In the last few days, the US President has been under a lot of pressure from investors and business leaders to reduce or remove tariffs. Trump said he thought about paring back his tariffs “over the last few days” in discussions with Treasury Secretary Scott Bessent and Commerce Secretary Howard Lutnick, and the decision “probably came together early this morning.”
US President Donald Trump in a dramatic U-turn on April 9 announced a 90-day reprieve from higher tariffs for over 75 countries even as he doubled down on his attack against China, providing a massive boost to global stock markets.
“I have authorised a 90-day PAUSE, and a substantially lowered reciprocal tariff during this period, of 10 percent, also effective immediately,” Trump said.
Trump's about-face came around 13 hours after high duties on 56 nations and the European Union took effect, fuelling market turmoil and stoking recession fears.
So, what is the current tariff rate?
Trump had announced on “Liberation Day” (April 3) that he will be imposing tariffs, effective from April 9, on countries that are engaged in “unfair trade practices” and have big deficits with the US. The duties announced were in addition to a baseline reciprocal tariff of 10 percent on all the goods coming into the US. Trump has not removed this 10 percent tariff rate and it will be applicable for all the goods imported into the US.
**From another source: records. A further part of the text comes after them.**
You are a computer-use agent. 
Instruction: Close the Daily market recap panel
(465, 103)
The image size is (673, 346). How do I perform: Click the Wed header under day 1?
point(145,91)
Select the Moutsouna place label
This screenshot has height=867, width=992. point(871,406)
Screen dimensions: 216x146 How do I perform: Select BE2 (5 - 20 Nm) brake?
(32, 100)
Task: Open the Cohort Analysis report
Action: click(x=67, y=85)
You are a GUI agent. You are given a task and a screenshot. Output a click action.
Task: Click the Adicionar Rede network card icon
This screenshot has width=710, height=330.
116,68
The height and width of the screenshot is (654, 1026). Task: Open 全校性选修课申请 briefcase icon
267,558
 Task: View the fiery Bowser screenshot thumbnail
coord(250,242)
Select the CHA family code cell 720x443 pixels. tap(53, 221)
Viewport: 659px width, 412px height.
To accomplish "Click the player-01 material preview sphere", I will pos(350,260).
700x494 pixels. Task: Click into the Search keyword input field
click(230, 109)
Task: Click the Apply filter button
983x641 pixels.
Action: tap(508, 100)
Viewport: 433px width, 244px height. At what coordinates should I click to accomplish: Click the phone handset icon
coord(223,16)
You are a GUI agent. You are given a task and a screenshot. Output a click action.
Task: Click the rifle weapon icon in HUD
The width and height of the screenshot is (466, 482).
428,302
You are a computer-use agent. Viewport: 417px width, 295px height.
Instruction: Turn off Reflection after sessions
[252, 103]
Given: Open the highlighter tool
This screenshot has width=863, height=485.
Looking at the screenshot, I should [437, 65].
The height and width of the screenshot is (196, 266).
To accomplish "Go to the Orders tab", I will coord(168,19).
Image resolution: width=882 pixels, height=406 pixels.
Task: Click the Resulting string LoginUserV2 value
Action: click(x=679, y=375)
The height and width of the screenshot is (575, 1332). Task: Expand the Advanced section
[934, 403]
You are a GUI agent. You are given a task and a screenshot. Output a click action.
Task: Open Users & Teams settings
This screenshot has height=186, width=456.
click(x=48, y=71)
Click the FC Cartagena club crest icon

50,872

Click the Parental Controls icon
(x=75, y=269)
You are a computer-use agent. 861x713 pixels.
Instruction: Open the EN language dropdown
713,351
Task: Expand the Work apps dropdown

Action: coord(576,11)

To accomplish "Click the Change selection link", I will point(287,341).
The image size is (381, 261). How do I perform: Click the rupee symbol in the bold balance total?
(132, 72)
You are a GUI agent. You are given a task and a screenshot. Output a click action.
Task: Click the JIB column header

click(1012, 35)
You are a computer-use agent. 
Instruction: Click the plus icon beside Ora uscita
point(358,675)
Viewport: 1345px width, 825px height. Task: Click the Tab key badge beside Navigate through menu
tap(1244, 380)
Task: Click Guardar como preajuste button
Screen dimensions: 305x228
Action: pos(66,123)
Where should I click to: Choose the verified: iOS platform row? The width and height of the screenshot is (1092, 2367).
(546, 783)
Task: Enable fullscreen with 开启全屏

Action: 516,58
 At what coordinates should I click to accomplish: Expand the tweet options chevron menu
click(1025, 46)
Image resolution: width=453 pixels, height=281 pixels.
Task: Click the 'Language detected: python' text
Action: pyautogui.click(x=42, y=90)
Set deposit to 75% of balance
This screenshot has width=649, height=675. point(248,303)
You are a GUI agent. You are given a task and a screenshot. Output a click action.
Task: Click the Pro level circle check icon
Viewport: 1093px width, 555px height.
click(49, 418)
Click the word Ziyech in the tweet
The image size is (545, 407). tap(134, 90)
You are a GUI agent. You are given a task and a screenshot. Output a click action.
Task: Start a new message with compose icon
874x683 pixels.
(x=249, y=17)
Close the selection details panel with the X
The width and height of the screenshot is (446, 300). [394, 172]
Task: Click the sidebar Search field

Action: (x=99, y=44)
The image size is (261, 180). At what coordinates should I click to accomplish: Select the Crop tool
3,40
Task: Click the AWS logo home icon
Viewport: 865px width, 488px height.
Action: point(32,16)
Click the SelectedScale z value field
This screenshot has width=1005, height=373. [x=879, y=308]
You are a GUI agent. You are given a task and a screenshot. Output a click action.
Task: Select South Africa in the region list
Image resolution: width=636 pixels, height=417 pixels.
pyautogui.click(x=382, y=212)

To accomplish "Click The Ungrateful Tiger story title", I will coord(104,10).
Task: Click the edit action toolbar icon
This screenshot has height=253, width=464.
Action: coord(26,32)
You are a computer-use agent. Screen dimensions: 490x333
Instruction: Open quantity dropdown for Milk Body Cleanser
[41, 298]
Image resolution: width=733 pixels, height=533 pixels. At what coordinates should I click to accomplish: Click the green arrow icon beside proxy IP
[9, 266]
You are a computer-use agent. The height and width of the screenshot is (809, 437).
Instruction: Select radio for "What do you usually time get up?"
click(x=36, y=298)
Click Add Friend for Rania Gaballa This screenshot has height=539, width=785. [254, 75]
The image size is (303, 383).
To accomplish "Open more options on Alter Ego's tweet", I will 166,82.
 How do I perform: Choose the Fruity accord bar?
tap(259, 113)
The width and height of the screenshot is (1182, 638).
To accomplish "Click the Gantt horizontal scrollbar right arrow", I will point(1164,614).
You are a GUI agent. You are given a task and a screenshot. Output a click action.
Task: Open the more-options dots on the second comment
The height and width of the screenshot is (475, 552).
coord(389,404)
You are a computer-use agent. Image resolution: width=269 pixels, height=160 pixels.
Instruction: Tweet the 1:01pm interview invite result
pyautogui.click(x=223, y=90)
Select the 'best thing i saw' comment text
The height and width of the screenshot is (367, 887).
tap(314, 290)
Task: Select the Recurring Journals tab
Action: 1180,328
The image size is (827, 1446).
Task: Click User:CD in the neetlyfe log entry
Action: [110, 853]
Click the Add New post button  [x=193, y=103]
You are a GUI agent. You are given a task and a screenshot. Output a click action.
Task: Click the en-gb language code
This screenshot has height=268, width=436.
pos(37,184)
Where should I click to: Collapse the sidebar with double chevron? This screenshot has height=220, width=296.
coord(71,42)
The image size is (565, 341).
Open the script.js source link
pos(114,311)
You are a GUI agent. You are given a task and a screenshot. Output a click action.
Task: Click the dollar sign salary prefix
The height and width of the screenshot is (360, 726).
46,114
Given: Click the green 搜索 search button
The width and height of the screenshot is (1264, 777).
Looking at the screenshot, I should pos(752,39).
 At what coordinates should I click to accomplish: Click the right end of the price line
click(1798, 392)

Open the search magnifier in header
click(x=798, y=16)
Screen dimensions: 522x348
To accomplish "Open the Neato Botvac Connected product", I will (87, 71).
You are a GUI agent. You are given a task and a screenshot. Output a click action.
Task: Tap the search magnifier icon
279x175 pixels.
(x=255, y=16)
India is trying to sign a partial bilateral trade agreement (BTA) with the US before the end of 90-day pause on higher tariffs announced by President Donald Trump.
In the next 90 days, New Delhi will pursue a three-pronged strategy aimed at invigorating its trade relations and protecting its domestic industry, a source said.
The preliminary pact is expected to cover essential and non-sensitive products. The government is also considering a reduction of duties on several items imported from US.
In response, Washington is likely to offer New Delhi some permanent tariff relief.
A series of discussions have already taken place between the ministry of external affairs and the US administration. Prime Minister's Office, ministry of commerce & industry, ministry of external affairs and ministry of finance are progressing steadily on the proposed deal.